I think the first time I ever tasted a peanut butter-based fudge was shortly after I graduated college. I was dating my now-husband and was inspired to try following a vegan diet for the first time. My sister-in-law brought us a 3-ingredient vegan fudge made with peanut butter, vegan margarine, and powdered sugar, and it was to die for. It melted almost instantly in your mouth and tasted totally decadent. It almost put traditional fudge to shame.
Now, you can have the same melt-in-your mouth vegan peanut butter fudge using just 4 all-natural ingredients. I even took it a step further by adding a quick and easy dark chocolate swirl on top, which makes this fudge taste like a chocolate peanut butter cup. (Bonus: this recipe is easier than making your own peanut butter cups!)
This chocolate peanut butter fudge is:
Gluten-free and grain-free Egg-free Dairy-free Vegan Paleo-friendly, if you swap the peanut butter for another nut or seed butter Super-fast to prepare Totally addictive!

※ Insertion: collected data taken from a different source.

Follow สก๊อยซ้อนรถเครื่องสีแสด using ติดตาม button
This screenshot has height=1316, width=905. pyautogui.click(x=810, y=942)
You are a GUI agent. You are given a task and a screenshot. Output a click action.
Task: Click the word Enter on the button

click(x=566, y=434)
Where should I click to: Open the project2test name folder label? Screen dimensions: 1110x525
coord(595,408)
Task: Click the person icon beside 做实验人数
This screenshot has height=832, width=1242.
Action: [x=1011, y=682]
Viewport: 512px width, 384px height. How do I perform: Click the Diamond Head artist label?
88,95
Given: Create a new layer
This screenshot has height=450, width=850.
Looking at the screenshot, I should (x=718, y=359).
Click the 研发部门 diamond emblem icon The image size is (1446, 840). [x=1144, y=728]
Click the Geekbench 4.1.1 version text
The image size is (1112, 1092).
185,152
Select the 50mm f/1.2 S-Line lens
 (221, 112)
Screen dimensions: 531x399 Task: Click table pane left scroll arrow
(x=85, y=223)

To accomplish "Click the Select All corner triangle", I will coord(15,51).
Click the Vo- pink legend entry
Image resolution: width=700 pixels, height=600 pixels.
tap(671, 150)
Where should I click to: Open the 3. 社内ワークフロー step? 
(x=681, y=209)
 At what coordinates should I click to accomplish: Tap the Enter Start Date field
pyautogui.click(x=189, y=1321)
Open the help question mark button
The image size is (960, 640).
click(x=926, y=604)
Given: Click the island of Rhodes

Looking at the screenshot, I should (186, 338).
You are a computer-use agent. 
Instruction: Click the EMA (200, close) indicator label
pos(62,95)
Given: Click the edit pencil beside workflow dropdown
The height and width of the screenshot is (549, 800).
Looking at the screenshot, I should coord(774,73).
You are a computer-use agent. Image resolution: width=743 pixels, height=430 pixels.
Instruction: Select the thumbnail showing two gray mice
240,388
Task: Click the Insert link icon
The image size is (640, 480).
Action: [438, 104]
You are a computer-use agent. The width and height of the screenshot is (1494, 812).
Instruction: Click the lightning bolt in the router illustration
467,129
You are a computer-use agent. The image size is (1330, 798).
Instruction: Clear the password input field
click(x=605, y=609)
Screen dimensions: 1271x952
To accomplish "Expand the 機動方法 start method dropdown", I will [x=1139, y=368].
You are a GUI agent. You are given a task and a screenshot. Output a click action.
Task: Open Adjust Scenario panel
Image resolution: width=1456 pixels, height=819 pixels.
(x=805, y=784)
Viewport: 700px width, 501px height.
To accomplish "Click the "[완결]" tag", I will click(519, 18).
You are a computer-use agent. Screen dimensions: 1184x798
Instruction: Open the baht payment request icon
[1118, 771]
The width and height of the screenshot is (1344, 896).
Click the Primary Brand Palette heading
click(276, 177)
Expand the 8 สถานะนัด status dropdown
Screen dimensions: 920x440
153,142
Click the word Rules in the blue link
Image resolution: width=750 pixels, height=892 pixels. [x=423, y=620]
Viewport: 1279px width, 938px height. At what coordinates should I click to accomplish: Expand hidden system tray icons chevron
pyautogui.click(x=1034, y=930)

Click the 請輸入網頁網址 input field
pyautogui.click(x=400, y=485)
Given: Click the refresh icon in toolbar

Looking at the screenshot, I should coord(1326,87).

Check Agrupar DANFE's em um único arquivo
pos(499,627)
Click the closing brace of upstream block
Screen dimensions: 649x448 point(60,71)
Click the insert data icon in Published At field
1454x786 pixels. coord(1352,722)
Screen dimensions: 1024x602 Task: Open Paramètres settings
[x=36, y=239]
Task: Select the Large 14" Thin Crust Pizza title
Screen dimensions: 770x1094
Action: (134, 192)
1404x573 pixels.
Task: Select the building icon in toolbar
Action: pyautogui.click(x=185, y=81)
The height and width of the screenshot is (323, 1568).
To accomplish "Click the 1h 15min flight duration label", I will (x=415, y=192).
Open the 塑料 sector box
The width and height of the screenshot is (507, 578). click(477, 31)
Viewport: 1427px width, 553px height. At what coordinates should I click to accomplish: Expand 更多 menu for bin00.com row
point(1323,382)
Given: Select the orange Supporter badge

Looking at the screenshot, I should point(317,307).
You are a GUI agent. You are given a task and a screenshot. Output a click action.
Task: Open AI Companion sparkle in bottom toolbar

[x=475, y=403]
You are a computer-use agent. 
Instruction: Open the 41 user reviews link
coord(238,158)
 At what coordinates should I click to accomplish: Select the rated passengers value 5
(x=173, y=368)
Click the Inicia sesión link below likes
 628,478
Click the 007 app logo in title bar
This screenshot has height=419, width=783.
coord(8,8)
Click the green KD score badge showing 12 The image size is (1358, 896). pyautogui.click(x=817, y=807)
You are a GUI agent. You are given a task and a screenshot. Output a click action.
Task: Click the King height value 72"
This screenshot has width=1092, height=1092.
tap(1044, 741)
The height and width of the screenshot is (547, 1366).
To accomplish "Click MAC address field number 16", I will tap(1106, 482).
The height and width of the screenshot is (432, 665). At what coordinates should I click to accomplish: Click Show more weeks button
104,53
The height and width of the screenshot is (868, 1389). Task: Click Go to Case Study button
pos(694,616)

I served this chocolate peanut butter fudge at a gathering this past weekend, and it was completely devoured in minutes. Which is a good thing, because I don’t think it would actually last very long sitting out at room temperature– it will get soft to the touch when not chilled.
Unlike my Almond Butter Freezer Fudge, which I tend to serve straight from the freezer, I recommend storing this vegan peanut butter fudge in the fridge for best texture, and serving it chilled. (It definitely wouldn’t be great for serving at a warm outdoor event.) Serving it from the fridge gives it the same texture as traditional fudge, along with the best flavor, since flavors can be muted when frozen. As always, feel free to customize this recipe to your taste, or to use up whatever ingredients you have on hand. Because this is a vegan, no-bake recipe you can simply taste the batter as you go so that it tastes exactly how to you want it to! I hope you’ll enjoy it.
Substitution Notes:
If you don’t care for peanut butter, feel free to use another nut or seed butter, such as almond butter, sunflower seed butter, or tahini. If you don’t have maple syrup, I think you could use honey as an alternative. (Just use a little less, as honey is sweeter than maple syrup.) Honey isn’t vegan, so keep that in mind if serving this to vegan friends. Stevia would probably work in this recipe as well, but you’ll just have to taste as you go to figure out the amount you’ll need to use. (You might also need to add more coconut oil for texture in that case.) The best substitute for coconut oil is real butter, but that will also make this recipe no longer dairy-free or vegan.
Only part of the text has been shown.